=== WHAT THE TASK REQUIRES ===
In the lines below, look for "name". Copy each line where it appears.

=== ENTRIES PROVIDED ===
BEGIN
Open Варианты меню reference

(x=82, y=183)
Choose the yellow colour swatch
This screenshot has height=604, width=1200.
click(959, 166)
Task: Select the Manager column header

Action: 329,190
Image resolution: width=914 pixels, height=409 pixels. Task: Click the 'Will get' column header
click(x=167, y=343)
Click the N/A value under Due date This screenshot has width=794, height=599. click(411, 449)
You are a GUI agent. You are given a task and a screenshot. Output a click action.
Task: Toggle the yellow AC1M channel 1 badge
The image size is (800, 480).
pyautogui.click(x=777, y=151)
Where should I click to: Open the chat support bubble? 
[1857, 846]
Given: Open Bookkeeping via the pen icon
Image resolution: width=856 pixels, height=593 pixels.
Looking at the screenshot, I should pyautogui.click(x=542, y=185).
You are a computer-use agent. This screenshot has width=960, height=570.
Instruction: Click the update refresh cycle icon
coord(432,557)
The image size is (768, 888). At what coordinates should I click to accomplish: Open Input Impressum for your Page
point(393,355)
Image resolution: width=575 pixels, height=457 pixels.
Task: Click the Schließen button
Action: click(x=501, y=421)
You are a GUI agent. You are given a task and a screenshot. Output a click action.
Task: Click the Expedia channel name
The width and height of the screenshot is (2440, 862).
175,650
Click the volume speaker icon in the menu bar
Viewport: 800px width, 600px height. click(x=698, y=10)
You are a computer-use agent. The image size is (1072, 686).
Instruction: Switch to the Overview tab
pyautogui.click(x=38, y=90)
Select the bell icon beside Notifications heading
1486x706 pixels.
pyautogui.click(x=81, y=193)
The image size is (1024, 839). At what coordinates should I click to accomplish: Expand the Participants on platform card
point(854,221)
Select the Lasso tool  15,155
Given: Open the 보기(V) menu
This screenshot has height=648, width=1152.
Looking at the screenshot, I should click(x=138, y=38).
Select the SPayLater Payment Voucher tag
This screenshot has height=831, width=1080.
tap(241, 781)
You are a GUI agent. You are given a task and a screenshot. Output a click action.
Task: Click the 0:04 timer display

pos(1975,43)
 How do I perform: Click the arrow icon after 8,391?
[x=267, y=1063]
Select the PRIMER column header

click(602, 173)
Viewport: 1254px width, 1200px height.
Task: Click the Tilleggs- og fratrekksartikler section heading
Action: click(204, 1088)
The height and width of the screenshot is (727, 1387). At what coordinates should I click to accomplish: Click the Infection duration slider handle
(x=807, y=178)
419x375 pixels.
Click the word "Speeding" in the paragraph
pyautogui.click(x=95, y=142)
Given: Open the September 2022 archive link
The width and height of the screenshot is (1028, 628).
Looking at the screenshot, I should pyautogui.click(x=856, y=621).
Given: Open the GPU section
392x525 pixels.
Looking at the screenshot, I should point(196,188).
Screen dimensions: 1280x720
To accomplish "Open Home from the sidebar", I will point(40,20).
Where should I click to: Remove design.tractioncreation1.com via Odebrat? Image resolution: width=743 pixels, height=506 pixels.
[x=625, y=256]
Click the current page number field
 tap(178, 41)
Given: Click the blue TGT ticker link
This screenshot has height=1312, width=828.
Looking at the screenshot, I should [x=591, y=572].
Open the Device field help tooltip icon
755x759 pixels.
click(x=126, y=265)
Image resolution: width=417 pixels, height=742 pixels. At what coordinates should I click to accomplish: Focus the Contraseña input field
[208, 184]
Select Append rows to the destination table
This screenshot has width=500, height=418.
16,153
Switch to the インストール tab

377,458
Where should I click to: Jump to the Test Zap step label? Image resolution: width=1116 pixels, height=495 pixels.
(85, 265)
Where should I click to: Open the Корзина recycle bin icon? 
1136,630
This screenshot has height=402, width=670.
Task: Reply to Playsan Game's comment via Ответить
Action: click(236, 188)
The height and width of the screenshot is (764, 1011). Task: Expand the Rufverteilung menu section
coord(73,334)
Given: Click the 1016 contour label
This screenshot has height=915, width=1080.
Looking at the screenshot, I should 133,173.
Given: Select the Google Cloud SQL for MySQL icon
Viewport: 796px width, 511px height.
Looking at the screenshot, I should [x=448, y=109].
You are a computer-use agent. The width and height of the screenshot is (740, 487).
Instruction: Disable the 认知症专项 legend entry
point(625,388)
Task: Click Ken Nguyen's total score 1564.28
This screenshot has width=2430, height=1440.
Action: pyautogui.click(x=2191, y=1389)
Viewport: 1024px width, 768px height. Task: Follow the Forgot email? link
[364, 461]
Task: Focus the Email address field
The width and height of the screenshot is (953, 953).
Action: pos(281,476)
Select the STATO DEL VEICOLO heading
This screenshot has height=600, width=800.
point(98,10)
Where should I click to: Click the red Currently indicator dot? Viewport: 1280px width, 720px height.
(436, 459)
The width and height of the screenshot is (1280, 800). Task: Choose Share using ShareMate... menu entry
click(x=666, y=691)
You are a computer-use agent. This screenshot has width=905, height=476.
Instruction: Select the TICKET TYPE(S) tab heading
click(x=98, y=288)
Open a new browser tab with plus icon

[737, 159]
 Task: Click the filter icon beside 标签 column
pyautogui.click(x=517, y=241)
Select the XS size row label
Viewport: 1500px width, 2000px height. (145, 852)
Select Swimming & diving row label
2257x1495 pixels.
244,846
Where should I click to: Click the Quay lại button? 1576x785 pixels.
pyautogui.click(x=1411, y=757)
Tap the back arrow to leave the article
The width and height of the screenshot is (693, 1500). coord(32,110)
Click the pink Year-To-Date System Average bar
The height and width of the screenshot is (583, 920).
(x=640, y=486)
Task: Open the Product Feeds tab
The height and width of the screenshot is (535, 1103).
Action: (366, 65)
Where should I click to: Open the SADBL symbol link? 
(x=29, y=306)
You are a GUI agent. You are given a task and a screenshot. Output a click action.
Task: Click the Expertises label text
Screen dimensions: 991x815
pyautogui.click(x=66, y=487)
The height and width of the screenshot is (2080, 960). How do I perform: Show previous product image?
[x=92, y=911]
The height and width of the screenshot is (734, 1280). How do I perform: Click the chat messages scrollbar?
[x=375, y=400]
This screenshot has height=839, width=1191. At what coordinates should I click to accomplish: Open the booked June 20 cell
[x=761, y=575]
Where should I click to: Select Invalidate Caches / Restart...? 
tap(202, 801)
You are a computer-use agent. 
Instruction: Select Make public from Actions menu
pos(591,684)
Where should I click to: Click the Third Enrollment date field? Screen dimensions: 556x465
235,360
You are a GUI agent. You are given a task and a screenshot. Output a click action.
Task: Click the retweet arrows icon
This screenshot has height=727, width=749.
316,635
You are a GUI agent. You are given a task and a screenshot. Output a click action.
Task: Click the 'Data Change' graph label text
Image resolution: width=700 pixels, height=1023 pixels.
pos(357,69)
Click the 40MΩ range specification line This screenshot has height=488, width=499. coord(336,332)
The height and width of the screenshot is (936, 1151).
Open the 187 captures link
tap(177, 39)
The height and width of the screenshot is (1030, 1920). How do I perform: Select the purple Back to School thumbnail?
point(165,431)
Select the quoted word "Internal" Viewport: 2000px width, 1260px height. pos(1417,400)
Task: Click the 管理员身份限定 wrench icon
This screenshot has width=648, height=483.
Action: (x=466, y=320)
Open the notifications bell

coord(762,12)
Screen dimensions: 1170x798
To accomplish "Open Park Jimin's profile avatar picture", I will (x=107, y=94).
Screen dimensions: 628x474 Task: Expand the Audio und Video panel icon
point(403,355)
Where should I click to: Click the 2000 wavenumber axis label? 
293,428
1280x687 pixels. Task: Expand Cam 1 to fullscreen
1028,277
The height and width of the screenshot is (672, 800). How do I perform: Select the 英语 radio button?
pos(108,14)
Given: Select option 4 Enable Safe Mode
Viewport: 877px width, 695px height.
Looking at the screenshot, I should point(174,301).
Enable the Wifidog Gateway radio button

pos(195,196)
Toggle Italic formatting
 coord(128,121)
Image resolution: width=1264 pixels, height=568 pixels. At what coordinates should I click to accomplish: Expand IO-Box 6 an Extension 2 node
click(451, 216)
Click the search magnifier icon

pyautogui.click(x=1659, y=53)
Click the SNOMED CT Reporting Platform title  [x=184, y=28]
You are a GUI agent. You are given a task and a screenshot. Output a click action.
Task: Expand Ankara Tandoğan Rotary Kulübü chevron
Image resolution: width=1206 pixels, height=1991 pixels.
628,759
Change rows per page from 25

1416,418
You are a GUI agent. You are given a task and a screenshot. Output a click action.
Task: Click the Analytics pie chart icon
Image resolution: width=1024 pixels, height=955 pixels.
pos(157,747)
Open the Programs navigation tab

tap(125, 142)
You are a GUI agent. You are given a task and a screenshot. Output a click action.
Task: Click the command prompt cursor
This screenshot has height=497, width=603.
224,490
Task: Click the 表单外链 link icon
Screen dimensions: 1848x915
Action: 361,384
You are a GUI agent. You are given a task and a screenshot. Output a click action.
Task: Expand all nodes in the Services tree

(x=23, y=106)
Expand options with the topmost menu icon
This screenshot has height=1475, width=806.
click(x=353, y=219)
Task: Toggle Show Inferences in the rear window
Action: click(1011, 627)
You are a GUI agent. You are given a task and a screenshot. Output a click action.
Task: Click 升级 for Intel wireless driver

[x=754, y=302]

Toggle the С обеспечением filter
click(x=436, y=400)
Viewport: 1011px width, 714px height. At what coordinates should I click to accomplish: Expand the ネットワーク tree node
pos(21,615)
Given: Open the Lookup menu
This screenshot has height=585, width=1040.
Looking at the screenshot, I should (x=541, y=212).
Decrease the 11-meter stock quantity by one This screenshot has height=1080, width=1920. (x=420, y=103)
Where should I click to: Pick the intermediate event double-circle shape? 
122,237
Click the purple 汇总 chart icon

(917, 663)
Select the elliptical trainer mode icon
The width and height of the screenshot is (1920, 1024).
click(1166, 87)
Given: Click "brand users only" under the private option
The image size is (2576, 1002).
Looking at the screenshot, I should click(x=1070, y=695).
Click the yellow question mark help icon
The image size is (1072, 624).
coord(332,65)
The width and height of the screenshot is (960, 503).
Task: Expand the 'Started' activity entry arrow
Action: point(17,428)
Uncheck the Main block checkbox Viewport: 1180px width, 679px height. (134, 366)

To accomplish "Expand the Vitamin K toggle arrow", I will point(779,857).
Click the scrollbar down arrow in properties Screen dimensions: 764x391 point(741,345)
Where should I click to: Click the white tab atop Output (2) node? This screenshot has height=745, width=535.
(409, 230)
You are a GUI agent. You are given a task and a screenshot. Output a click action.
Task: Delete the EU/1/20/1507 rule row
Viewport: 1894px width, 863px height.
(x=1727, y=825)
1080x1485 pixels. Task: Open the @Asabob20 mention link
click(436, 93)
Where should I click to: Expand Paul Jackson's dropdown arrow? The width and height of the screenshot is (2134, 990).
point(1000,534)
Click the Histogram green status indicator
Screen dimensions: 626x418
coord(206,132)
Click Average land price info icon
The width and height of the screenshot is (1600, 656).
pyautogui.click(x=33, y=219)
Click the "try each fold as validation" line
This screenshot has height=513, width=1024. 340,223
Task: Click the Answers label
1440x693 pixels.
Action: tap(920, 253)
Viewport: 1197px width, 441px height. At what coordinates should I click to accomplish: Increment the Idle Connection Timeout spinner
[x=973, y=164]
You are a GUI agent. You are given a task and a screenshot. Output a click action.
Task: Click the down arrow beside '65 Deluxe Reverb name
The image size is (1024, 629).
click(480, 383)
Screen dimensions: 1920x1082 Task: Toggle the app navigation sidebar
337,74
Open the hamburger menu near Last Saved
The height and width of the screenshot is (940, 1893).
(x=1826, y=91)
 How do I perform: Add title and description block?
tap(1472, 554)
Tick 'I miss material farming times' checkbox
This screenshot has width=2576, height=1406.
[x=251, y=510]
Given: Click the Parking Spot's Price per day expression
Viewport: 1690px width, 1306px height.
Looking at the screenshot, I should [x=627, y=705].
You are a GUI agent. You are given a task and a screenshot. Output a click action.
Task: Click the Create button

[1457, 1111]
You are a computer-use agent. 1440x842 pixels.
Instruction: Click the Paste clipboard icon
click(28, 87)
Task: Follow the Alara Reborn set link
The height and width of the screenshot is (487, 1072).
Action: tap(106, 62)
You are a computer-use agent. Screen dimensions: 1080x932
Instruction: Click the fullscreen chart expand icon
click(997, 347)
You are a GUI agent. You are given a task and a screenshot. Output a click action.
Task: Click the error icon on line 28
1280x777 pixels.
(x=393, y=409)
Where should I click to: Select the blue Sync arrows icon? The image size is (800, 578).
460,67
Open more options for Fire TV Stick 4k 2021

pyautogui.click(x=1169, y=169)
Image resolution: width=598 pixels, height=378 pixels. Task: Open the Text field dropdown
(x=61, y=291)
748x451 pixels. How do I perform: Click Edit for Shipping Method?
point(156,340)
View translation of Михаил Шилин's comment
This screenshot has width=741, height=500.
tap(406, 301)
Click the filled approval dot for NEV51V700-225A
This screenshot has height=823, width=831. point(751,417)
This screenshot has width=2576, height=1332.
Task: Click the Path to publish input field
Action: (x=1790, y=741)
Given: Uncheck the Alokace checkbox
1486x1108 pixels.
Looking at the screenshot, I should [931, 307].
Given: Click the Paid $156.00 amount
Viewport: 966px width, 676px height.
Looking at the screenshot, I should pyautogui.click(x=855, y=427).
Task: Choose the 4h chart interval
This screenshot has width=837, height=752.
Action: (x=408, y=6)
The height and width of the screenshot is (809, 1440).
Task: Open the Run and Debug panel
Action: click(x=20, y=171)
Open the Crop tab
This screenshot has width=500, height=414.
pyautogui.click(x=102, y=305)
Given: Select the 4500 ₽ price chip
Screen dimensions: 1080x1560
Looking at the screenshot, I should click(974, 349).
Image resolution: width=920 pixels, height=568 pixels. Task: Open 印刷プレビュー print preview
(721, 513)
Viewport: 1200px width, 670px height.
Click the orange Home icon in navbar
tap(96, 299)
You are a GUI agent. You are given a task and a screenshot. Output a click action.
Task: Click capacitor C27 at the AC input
END
=== WRITTEN RESPONSE ===
Task: Click the Expedia channel name
Task: Click the down arrow beside '65 Deluxe Reverb name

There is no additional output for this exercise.